Provided passage -
- - - - - - -

The Secret Lives of Church Ladies + Peach Cobbler

March 13, 2021 by Megan 1 Comment

It’s well-documented over my years blogging here that short stories aren’t for me… usually. In fact, I can count on one hand the number of short story collections I’ve truly enjoyed. That being said, Deesha Philyaw’s The Secret Lives of Church Ladies is one such collection. And I didn’t just like it — I loved it. It was my first 5-star read of the year and my first 5-star short story collection ever. 

The Secret Lives of Church Ladies by Deesha Philyaw
Available on Bookshop.org and Amazon

It’s a slim volume, so I expected to get through it quickly but it ended up going even faster than I thought — I finished it the same day I started. I couldn’t put it down, which is unusual for me with a short story collection since it has several natural "take a break" points. The stories in Church Ladies focus on Black women and their varied relationships. They are told with insight and nuance, each word chosen with precision. Each story quickly drew me in, kept me engaged and then ended without leaving me wanting. 

The best part of this collection is that there was a clear food tie-in, which meant I got to write a review-recipe pairing for it! That food? Peach cobbler. There is, in fact, a story titled for the dessert in which it plays a feature role, and it’s mentioned in at least one other story too. It was possibly my favorite story, though I loved so many of them, it’s hard to pick a true favorite. 

Anyway, "Peach Cobbler" starts as such: 

My mother’s peach cobbler was so good it made God himself cheat on his wife. 

The main character watches her mother making the cobbler covertly, longing "to perfect the sweetness and textures" of her mother’s recipe. She also describes eating it:

I grabbed a handful of the cobbler and shoved it all in my mouth at once. The sugary juice dribbled over the corner of my mouth down to my chin as I chewed. I savored the peaches and the soft bits of crust soaked through with the syrup.

- - - - - - -

Stored records -
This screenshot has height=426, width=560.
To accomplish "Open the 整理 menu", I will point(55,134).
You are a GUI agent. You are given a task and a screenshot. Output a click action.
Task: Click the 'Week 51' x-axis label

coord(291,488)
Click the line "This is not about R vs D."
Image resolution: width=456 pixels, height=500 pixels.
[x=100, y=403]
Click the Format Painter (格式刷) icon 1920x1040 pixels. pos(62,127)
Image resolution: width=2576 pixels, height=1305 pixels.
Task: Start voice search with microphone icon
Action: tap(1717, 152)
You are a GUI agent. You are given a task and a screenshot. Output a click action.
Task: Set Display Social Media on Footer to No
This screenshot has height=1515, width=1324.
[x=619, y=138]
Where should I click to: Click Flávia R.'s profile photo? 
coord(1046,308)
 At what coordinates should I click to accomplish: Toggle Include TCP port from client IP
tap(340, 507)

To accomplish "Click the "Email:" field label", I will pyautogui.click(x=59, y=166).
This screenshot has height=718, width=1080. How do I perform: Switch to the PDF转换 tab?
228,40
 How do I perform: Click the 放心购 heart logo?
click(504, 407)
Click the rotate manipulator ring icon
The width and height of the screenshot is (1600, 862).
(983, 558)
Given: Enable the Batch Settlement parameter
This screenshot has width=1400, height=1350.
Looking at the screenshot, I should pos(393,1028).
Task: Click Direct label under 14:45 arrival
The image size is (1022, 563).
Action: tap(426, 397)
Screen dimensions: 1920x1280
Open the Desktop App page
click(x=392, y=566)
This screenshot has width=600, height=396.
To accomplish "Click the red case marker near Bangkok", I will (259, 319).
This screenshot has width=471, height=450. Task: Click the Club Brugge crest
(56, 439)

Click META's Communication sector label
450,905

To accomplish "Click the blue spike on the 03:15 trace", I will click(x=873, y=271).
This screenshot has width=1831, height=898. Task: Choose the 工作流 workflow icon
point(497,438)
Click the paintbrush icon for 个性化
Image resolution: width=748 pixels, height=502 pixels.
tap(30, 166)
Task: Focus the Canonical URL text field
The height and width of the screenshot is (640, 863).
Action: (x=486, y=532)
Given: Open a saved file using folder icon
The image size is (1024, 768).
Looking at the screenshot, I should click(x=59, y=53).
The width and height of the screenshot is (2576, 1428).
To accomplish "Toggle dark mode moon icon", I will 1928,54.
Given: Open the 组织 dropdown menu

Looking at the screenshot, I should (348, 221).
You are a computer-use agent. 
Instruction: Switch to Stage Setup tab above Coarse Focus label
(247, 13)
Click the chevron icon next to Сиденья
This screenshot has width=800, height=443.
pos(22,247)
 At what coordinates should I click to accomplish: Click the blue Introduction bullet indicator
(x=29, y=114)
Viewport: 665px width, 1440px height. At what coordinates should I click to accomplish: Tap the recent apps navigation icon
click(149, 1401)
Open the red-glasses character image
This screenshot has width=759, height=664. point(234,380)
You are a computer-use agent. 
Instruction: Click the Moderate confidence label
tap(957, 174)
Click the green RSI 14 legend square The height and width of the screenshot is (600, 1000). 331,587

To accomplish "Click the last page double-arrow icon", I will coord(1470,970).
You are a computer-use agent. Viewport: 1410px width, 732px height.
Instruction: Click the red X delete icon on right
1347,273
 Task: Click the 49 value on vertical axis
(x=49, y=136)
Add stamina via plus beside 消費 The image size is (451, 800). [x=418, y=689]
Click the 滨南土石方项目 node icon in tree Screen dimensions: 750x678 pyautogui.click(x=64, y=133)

- - - - - - -

Task set -
A: In the peach cobbler review, reproduce the passage that begins at the words "I grabbed a" and stops after "with the syrup.", changing "peaches" to "plums".
B: Write the next part of the peach cobbler review, picking up right after its last sentence.

Expected answers -
A:
I grabbed a handful of the cobbler and shoved it all in my mouth at once. The sugary juice dribbled over the corner of my mouth down to my chin as I chewed. I savored the plums and the soft bits of crust soaked through with the syrup.

B:
Now, if that doesn’t make you want to gobble down your own peach cobbler, I don’t know what will. But I absolutely had to have some. I googled around to see if Philyaw herself shared a recipe somewhere, since she wrote about the "best cobbler in the world" with some authority, but I couldn’t find one. So, I settled for a Southern peach cobbler recipe that the creator says she spent an entire summer perfecting. 

I can’t help but agree that it is very delicious, even though I had to use canned peaches because fresh aren’t in season right now. (In the story, the mother uses fresh, except when not in season and is described as taking great care to drain the canned peaches, so I felt okay doing the same. But I can’t wait to try making it with fresh fruit this summer!)

As I mentioned before, I started with canned peaches. I used 5 cans, or what ended up being just over 6 cups. I drained 3 of the cans and used the juice from the other two, as the recipe creator recommended using about half the juice when using canned peaches. I cut them into bite-size chunks, except when the slices were already small or thin.

I tossed them with lemon juice, white and brown sugars, cinnamon, nutmeg and cornstarch. Then, I poured them into a 9x13 glass baking dish. 

Peaches for cobbler

I baked the peaches for 10 minutes in a 425-degree oven. Meanwhile, I made the topping. 

I grated cold butter using my food processor.

Grated Butter

Then I combined the dry ingredients — flour, white and brown sugars again, salt and baking powder. To them, I added the grated butter and then a half cup of boiling water, stirring it all together until just combined. 

Crust topping for cobbler

I used a small spoon to drop the crust in dollops onto the peaches. 

Crust on unbaked cobbler

I sprinkled the whole thing with cinnamon sugar and then slipped the dish back into the oven to bake for just under a half hour, until the crust was baked through and golden. 

Peach Cobbler

It was a mouthwatering pairing for The Secret Lives of Church Ladies — one that I will absolutely be making again.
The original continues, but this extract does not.